Handmade Dressers

As beautiful as they are functional, a craftsman can create a number of unique handmade dressers by calling on the wealth of designs and fashions of centuries past that are still popular today. Modern handmade bedroom dressers can meld styles, such as Queen Anne, Shaker and Mission styles of furniture, to match the style and color of any wooden bed and bedside table. Other sideboard dressers often feature a combination of natural woods to accentuate a frame and panel construction that creates a unique aesthetic to match any dining room’s décor.

The same dovetail joinery that craftsmen use to create sturdy handmade desks is also used to build elegant tops, sides and drawers of handmade dressers. The body of the dresser, or the carcass, is held together with dovetail joints that add an element of design as well as making it extremely strong. Other dressers employ frame and panel construction that is highlighted by mortise and tenon joinery that is accented with wooden pins.  Combining both techniques for any style of handmade dresser is what makes the carcass durable and the drawers move in and out smoothly.

Among the many styles of handmade wooden furniture that are still favored today is the Queen Anne style. The Queen Anne style of handmade wooden furniture was first made popular in America between 1720 to 1760 and can be distinguished from other styles by the signature cyma, or S-curve, that is seen in the feet of a dresser or chair, and may also be worked into other parts of a piece of furniture. These S-curves blend well with modern styles of decorating by softening the look of a heavy piece of furniture with the gentle curves.

Originally made from walnut, the Queen Anne style of furniture is a singularly Colonial American style. Today, handmade dressers of this style can be found made from any natural wood, such as cherry, butternut, maple or mahogany. Butternut wood is from the walnut tree family, and is celebrated for its warmer, honey-colored tones with contrasting darker grains.

An artisan will also delight in mixing types of wood for a more modern-looking handmade dresser. Hardwood knobs on the drawers of a bedroom dresser can be made from darker rainforest woods or even brass. The top of the dresser might feature darker dovetail details to bring an understated accent of beauty to an otherwise basic dresser. Studio furniture makers have the freedom to enjoy playing with the combinations of natural woods, knobs and joinery methods to create dressers that are truly unique and tailored to a client’s specific style preferences.

Another style of handmade dressers that is still popular today is the Shaker style. Originating in the late 1700’s, the Shaker style is revered for its clean lines, durable features and innovative joinery methods. Distinctive features include an arched apron and tapered legs, which looks graceful and unimposing.

Shaker-style sideboards were originally minimal in decoration, but craftsmen today add modern touches to this timeless style by blending the types of wood in the paneling. By contrasting natural woods, such as maple and walnut, the artisan can accentuate the beauty of the panel doors and drawers. Pointedly practical, these Shaker-style sideboard dressers are excellent for storing dining dishes or fine china, and the hand-rubbed dresser tops can exhibit ornamental decorations but are elegant enough to simply stand alone.
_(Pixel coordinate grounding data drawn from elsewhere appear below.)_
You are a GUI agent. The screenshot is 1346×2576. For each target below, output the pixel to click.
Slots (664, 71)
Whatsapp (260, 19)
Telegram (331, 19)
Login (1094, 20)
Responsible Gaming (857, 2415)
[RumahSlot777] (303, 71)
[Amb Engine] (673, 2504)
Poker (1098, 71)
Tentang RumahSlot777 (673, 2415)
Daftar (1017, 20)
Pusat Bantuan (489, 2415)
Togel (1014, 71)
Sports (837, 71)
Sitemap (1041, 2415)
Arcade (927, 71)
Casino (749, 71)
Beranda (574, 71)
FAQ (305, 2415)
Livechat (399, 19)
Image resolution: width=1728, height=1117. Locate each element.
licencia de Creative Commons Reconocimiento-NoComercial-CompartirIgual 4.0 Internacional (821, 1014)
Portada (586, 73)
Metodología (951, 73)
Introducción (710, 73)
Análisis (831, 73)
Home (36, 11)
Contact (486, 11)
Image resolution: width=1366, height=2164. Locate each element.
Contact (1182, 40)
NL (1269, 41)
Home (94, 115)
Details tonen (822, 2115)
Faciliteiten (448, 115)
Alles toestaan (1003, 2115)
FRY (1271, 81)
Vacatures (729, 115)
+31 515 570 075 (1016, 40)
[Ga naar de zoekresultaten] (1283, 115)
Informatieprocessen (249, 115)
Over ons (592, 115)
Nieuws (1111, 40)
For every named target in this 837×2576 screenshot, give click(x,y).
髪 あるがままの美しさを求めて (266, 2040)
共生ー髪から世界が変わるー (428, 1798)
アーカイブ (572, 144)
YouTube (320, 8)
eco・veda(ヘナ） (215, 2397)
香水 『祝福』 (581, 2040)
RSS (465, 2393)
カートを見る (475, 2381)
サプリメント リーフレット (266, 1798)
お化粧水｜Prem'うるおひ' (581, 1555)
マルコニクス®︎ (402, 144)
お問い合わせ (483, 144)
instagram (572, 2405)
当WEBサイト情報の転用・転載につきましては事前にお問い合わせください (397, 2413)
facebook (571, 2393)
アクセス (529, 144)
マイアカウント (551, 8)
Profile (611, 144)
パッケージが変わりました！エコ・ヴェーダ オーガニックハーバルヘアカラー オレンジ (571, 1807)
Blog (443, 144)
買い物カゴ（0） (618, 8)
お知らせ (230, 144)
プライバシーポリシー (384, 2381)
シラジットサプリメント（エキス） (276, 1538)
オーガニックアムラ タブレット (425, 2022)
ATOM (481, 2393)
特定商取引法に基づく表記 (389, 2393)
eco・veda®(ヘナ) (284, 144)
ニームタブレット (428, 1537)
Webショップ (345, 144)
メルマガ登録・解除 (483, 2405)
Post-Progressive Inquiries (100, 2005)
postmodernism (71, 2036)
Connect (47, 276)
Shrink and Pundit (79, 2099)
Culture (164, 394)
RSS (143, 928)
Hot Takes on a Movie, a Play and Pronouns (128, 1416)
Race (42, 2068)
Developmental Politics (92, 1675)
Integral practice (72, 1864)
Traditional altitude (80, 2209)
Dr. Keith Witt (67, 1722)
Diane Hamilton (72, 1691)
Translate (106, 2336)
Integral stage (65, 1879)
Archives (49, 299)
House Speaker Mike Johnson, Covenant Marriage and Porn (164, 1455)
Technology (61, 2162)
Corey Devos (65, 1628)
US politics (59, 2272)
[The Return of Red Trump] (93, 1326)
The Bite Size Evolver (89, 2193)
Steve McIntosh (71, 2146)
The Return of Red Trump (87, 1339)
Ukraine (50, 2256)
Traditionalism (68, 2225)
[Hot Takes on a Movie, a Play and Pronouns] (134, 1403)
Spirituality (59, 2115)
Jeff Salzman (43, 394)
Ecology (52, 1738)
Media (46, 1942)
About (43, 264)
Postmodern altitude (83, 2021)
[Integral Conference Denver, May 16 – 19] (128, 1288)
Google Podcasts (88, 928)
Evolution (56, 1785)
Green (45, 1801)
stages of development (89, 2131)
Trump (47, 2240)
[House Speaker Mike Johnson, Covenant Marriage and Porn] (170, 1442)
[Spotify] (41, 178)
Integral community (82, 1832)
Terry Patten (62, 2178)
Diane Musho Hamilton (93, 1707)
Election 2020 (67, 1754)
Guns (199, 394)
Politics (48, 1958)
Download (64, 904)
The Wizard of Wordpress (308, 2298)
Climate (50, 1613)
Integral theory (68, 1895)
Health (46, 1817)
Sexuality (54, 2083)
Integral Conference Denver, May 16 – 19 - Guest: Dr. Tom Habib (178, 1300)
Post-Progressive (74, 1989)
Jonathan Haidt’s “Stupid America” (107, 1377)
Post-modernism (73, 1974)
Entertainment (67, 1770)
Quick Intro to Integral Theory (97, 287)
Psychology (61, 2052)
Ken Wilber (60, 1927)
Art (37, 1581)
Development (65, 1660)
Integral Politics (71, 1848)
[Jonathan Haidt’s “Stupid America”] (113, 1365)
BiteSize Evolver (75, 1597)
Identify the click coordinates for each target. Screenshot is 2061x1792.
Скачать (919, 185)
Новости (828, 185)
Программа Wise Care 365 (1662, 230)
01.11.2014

Shaker-style sideboards can be made to look more modern by blending natural types of wood, accenting a solid-colored sideboard with darker or lighter hardwood knobs or even by using glass paneling in the doors. The visible glass contrasts especially with the darker rainforest woods for a modern, open aesthetic.

Studio handmade dressers differ greatly from factory-made dressers in that studio-furniture makers have the creative freedom to mix and match classic styles with modern demands. Whereas factory-made furniture is made to appeal to most people’s styles and preferences, studio-furniture makers create one-of-a-kind handmade dressers for one-of-a-kind clients. We realize not everyone has the same taste or needs, which is why working directly with an artisan can be a rewarding process for both the furniture-maker and the client.